TODAY reports a growing number of car buyers are taking out longer-term loans to finance their wheels. The average length of a car loan in the final quarter of 2012 was 65 months, a new record, according to Experian Information Services.
People are increasingly opting for 6- and 7-year loans—sometimes with payments that extend into an eighth year. The appeal of these loans lies in their small monthly payments, which allow buyers to get more expensive vehicles without feeling an extra financial pinch each month.

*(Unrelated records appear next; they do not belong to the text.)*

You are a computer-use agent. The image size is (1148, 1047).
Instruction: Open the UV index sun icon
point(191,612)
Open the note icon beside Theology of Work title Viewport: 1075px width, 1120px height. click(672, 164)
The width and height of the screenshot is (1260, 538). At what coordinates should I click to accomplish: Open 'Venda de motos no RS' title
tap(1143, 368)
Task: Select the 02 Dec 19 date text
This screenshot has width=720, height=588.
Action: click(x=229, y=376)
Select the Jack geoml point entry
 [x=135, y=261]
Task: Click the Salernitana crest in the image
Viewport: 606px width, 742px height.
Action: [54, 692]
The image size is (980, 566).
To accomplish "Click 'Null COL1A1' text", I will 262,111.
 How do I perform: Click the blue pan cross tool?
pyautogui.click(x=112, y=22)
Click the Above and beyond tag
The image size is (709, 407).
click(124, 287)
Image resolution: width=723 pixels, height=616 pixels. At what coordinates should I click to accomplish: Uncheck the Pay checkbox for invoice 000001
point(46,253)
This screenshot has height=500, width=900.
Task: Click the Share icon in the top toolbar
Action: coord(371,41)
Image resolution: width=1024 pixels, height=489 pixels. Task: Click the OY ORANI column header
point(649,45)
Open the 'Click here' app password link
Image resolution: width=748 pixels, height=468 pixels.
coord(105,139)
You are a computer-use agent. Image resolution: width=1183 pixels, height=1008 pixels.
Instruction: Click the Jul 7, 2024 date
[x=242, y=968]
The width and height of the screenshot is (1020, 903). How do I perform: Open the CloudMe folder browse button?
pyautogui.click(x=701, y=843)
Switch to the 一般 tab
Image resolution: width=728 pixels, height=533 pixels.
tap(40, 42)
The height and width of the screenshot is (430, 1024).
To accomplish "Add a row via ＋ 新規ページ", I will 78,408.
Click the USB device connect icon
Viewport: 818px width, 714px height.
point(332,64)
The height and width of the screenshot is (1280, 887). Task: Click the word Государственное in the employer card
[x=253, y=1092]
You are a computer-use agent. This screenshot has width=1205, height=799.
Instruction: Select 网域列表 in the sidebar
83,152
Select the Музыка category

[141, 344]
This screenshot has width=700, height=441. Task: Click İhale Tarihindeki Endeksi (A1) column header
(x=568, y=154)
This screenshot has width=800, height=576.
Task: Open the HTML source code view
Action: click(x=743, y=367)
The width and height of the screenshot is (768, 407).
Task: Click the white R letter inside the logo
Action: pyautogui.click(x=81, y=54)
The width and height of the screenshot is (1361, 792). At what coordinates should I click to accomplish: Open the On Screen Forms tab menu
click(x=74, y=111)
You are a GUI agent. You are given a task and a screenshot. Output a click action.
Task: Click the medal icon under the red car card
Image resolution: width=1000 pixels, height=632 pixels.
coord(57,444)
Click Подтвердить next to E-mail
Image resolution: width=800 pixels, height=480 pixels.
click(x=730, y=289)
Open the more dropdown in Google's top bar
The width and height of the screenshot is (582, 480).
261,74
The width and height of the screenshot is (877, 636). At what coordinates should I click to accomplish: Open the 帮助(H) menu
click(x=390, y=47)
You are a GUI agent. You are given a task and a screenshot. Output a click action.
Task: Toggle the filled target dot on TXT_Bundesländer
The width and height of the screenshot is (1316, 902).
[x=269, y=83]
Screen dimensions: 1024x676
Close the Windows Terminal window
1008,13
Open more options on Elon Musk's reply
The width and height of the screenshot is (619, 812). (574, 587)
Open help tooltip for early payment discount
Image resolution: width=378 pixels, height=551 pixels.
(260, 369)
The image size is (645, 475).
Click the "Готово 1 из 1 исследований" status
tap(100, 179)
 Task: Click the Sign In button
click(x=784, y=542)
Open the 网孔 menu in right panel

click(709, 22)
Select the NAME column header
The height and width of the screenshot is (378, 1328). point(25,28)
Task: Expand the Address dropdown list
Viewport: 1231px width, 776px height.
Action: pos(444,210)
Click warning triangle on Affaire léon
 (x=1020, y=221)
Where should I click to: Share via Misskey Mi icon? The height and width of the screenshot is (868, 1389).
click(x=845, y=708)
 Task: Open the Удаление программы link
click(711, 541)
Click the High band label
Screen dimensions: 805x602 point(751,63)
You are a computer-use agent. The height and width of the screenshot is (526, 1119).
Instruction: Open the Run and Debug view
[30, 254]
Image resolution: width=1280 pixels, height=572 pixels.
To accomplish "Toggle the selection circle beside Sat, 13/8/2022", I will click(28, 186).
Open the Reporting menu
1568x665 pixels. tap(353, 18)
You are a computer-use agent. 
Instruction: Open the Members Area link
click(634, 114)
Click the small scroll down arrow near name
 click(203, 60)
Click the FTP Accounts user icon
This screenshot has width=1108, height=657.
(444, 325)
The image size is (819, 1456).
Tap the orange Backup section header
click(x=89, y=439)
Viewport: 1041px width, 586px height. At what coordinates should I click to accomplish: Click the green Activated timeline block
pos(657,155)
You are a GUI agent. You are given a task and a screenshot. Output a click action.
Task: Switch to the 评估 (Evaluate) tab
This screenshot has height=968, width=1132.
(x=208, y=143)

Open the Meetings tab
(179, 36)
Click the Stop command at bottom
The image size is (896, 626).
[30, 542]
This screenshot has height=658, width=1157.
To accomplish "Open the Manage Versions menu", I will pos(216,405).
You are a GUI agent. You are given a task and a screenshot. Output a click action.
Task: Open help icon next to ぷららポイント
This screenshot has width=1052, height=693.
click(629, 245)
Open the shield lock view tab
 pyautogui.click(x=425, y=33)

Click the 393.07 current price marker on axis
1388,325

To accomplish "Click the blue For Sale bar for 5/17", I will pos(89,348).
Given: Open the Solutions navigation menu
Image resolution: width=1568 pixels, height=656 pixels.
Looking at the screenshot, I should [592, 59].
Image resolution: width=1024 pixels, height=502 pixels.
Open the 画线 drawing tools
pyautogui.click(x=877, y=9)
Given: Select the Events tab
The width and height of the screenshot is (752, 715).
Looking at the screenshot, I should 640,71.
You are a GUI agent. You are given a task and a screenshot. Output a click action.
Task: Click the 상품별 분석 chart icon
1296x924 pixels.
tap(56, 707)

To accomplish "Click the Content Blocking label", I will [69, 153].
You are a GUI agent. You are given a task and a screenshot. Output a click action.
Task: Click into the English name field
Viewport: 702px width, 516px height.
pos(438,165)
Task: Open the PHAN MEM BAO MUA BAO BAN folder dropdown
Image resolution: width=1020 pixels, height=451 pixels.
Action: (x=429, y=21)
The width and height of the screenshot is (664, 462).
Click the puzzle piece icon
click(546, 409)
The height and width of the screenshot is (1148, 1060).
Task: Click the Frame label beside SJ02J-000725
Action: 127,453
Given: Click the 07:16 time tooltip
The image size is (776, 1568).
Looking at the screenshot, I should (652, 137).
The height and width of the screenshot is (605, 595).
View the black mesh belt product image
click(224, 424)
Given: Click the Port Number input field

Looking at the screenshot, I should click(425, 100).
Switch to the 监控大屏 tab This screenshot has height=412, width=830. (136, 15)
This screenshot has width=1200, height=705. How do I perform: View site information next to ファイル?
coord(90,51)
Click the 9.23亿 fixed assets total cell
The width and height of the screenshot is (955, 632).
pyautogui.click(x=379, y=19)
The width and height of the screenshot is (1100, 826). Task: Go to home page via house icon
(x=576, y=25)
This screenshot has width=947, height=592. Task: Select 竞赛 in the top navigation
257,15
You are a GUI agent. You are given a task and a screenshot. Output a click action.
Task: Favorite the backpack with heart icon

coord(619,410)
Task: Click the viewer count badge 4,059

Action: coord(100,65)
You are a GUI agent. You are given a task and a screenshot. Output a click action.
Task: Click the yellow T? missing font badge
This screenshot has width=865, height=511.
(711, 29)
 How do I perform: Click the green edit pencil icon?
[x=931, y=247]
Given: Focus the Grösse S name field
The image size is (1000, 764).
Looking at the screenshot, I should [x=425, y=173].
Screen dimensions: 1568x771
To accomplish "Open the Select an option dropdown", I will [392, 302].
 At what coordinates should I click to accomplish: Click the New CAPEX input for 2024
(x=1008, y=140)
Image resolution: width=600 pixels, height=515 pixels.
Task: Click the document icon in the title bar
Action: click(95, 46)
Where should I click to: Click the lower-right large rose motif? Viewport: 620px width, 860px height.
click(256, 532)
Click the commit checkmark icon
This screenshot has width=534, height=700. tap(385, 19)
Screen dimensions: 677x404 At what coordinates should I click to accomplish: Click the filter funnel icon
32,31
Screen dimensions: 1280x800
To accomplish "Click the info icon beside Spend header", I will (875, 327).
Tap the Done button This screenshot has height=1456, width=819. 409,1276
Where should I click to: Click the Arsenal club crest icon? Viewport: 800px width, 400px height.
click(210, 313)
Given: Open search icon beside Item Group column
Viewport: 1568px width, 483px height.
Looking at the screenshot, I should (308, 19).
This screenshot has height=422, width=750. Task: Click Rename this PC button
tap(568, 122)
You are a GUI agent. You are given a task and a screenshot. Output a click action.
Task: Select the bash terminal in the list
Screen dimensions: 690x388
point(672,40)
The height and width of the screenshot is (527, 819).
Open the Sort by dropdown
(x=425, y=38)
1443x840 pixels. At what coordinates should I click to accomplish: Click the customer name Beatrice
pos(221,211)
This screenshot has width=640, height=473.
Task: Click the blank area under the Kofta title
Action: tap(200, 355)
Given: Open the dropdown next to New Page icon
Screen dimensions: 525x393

The problem is that people end up shelling out more money overall when they buy a car using a long-term loan. The longer it takes to pay off a loan, the more you pay in interest. Anthony Giorgianni, associate finance editor for Consumer Reports Money Adviser, says that long-term car loans also tend to have higher interest rates.
What Difference Does Auto Loan Length Make?
Consumer Reports Money Lab calculated the overall loan expenses for a new car that costs $30,520, with a 10% down payment by the buyer, using October 2012 interest rates: With a 4-year loan at 3.39% interest rate and a $659 monthly payment, the total loan cost was $34,702. With a 6-year loan at 3.99% interest rate and a $462 monthly payment, the total cost was $36,339. A borrower saves more than $1,600 with the shorter-term loan.
If you need more than four years to get the kind of monthly payment you can afford, you’re better off buying a less expensive car or a used one. Odds are there are more productive things you can do with the money you’ll save with a shorter term loan than pay the bank extra interest.